Hristos Kokkoris

Personal information
- Born: 1942 (age 83–84)

Chess career
- Country: Greece
- Title: FIDE Master (1983)
- Peak rating: 2320 (July 1971)

= Hristos Kokkoris =

Greek chess player (born 1942)

Hristos Kokkoris (Χρίστος Κοκκόρης; born 1942) is a Greek chess FIDE Master (FM) and three-time Greek Chess Championship winner (1962, 1969, 1970).

==Biography==
From the 1960s to the 1970s, Hristos Kokkoris was one of leading Greek chess players. He won the Greek Chess Championship three times: in 1962, 1969, and 1970. In 1969, in Athens, Hristos Kokkoris participated in the World Chess Championship European Zonal Tournament, where he shared 13th–15th place.

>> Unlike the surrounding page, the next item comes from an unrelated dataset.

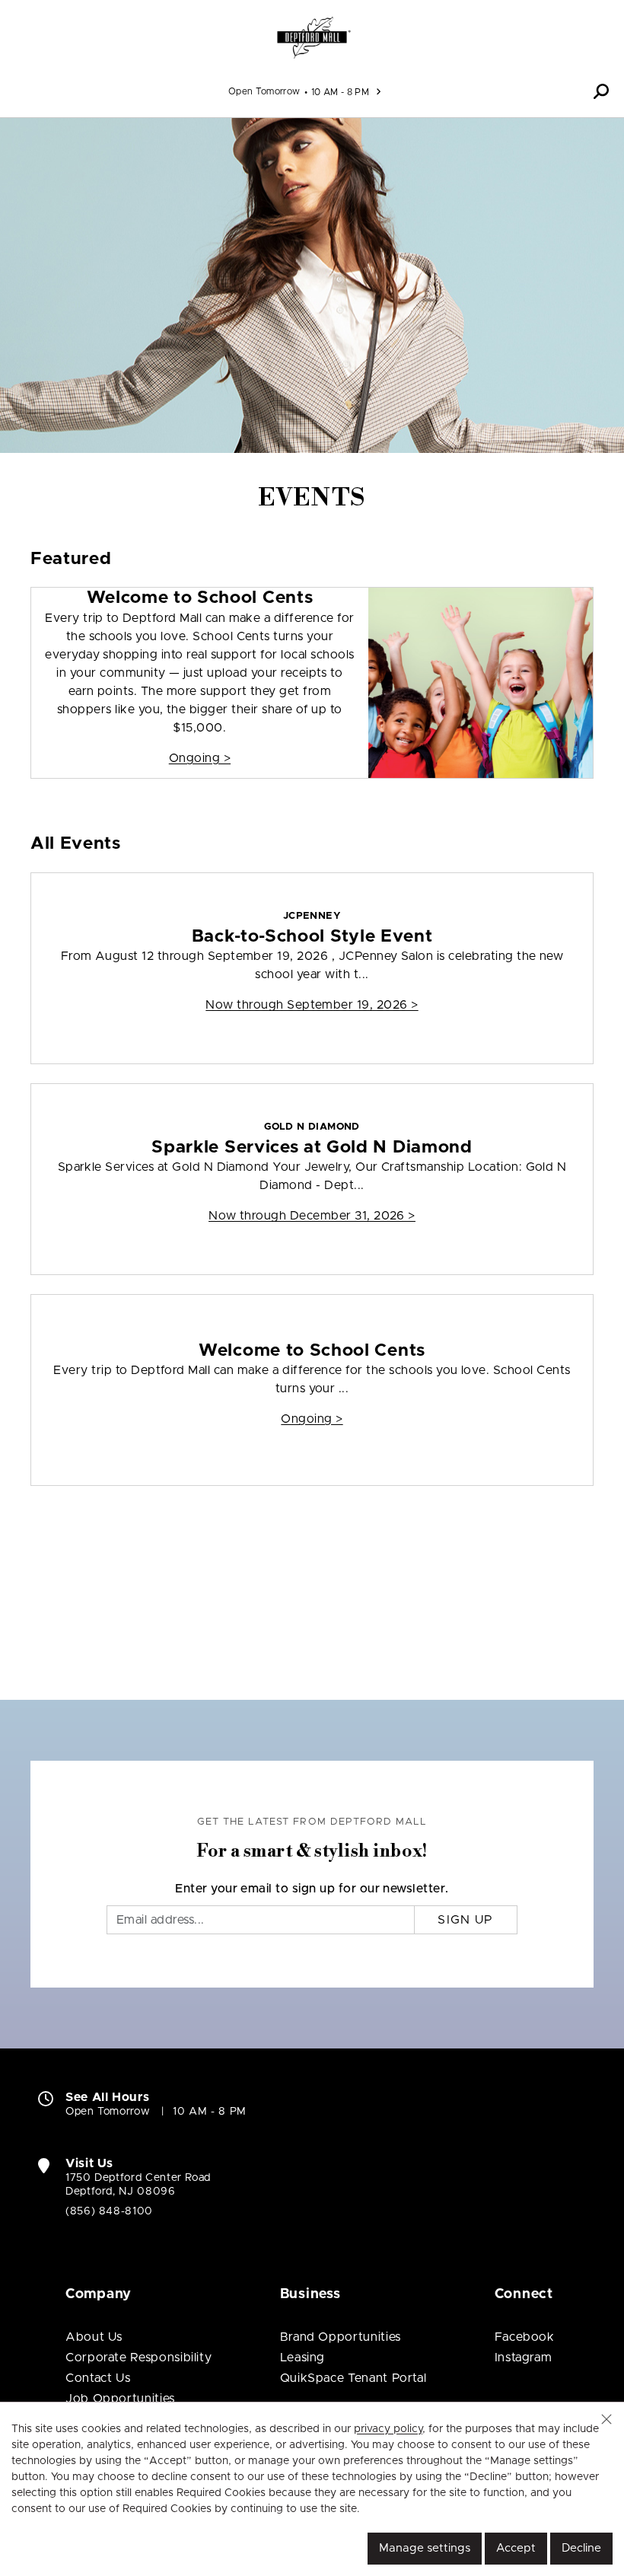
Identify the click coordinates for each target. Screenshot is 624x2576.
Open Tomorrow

Hristos Kokkoris played for Greece in the Chess Olympiads:
- In 1962, at the first board in the 15th Chess Olympiad in Varna (+4, =3, -10),
- In 1964, at the second board in the 16th Chess Olympiad in Tel Aviv (+6, =1, -8),
- In 1968, at the first reserve board in the 18th Chess Olympiad in Lugano (+7, =4, -5).

Hristos Kokkoris played for Greece in the European Team Chess Championship preliminaries:
- In 1970, at the second board in the 4th European Team Chess Championship preliminaries (+0, =1, -3).